◆ WHAT NEEDS TO BE DONE
Reproduce the material verbatim, starting with the line that contains "Given: Click the @BadFaithAct" and going on through the line that contains "will tap(84, 414).".

##### RECORDS SHOWN

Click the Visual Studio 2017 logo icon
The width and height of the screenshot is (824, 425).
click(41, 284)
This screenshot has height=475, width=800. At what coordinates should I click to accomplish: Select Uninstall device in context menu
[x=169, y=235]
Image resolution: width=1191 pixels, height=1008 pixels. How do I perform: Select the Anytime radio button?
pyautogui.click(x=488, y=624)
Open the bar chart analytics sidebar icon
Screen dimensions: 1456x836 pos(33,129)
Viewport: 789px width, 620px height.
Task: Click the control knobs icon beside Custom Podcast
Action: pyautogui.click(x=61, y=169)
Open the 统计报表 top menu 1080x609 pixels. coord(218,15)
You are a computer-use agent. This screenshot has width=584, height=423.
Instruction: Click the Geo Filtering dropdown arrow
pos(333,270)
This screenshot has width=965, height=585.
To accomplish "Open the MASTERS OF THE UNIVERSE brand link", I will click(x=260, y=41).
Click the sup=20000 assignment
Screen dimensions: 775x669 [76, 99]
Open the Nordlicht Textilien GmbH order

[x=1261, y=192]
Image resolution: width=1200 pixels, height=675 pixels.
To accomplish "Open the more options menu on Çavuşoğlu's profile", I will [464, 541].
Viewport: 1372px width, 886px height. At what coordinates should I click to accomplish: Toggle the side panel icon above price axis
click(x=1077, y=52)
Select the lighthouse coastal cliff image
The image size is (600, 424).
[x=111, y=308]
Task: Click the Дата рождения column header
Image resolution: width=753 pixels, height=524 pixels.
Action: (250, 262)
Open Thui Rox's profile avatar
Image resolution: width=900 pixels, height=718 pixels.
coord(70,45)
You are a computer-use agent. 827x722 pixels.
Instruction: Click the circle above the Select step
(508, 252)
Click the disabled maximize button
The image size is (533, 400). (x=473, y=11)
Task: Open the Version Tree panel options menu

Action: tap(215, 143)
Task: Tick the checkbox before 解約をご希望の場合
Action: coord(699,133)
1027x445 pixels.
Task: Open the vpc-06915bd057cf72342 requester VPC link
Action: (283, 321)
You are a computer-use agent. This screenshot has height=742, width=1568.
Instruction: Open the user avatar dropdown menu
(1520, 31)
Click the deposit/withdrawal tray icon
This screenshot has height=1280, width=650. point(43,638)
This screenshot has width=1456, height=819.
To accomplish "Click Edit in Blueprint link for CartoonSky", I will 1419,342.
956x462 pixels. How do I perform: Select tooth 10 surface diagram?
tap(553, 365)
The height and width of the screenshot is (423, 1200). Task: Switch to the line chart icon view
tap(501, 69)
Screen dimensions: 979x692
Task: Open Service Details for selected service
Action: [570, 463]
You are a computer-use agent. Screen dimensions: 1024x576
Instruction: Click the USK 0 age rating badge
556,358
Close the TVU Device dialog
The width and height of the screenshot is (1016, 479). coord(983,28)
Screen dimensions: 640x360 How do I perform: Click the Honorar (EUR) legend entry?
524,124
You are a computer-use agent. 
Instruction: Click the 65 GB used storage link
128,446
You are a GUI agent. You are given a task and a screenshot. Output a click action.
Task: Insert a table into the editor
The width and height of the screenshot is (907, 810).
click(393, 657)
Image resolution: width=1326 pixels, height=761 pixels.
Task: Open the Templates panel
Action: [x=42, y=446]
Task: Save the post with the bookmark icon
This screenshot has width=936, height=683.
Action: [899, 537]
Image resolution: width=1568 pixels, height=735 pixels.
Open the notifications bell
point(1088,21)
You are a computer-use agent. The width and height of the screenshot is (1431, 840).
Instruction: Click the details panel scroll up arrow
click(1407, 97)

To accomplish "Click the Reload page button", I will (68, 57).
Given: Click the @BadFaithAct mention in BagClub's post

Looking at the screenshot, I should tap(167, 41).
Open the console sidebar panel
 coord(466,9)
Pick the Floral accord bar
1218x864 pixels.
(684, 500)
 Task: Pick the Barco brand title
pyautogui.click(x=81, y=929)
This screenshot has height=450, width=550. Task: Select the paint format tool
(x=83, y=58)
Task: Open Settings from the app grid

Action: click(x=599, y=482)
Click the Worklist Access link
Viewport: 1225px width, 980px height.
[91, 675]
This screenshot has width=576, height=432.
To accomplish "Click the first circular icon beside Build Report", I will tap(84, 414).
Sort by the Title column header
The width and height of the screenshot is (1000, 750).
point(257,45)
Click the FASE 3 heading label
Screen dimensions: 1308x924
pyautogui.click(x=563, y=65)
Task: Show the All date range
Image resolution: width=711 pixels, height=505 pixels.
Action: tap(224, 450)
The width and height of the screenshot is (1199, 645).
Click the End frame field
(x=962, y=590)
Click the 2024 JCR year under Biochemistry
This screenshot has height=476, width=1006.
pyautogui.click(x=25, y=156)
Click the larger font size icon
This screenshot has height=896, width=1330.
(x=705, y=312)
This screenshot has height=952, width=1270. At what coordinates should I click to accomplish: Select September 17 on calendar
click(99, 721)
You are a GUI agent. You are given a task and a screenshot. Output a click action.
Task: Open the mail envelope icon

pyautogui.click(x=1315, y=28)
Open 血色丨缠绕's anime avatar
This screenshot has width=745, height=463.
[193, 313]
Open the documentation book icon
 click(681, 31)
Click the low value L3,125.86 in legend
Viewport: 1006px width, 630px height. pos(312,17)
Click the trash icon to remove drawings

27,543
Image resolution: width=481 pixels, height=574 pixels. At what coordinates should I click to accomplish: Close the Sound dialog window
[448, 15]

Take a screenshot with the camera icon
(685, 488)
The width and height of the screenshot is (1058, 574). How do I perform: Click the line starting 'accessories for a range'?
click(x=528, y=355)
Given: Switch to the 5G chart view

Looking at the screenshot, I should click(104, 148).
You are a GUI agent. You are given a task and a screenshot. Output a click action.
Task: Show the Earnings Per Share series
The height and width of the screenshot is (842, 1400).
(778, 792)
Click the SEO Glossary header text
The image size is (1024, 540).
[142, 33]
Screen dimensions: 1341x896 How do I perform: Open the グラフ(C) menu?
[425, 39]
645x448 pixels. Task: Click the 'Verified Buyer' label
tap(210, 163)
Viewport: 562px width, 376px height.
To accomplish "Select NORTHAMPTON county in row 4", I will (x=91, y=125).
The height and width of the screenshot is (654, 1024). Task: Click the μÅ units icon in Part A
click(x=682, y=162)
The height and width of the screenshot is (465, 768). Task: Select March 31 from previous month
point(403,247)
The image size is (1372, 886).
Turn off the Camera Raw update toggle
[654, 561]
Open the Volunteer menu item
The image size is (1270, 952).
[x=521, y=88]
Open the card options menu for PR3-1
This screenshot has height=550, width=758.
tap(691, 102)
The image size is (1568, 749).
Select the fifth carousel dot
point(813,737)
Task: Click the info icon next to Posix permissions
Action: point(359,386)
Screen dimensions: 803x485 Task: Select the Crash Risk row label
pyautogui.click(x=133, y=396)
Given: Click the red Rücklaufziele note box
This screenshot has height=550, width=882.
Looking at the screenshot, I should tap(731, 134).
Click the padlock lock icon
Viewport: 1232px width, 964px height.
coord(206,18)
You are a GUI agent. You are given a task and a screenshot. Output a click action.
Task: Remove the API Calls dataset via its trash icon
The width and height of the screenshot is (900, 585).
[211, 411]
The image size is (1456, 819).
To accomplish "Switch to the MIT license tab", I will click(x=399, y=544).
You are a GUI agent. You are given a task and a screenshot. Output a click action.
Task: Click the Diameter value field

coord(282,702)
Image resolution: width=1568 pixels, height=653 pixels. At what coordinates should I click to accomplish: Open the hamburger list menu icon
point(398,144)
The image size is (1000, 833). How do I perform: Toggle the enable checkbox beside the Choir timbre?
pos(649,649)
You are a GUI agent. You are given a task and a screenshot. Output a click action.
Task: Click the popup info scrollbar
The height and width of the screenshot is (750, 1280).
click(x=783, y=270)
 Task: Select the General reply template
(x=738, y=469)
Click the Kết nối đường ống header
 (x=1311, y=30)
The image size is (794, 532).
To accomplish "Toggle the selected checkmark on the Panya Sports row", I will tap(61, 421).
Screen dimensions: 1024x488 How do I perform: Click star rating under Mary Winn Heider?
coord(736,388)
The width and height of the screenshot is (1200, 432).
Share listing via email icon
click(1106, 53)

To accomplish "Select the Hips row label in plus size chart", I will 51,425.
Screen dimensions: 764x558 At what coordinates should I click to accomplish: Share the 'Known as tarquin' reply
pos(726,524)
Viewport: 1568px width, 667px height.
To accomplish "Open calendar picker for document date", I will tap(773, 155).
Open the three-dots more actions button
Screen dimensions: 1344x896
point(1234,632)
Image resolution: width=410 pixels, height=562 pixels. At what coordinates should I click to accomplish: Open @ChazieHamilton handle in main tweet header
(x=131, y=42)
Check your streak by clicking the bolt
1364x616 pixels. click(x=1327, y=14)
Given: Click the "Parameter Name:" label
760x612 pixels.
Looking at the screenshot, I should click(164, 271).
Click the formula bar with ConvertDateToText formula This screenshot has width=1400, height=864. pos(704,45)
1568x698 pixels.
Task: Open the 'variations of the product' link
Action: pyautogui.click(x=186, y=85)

##########

◆ ANSWER
Given: Click the @BadFaithAct mention in BagClub's post

Looking at the screenshot, I should tap(167, 41).
Open the console sidebar panel
 coord(466,9)
Pick the Floral accord bar
1218x864 pixels.
(684, 500)
 Task: Pick the Barco brand title
pyautogui.click(x=81, y=929)
This screenshot has height=450, width=550. Task: Select the paint format tool
(x=83, y=58)
Task: Open Settings from the app grid

Action: click(x=599, y=482)
Click the Worklist Access link
Viewport: 1225px width, 980px height.
[91, 675]
This screenshot has width=576, height=432.
To accomplish "Click the first circular icon beside Build Report", I will tap(84, 414).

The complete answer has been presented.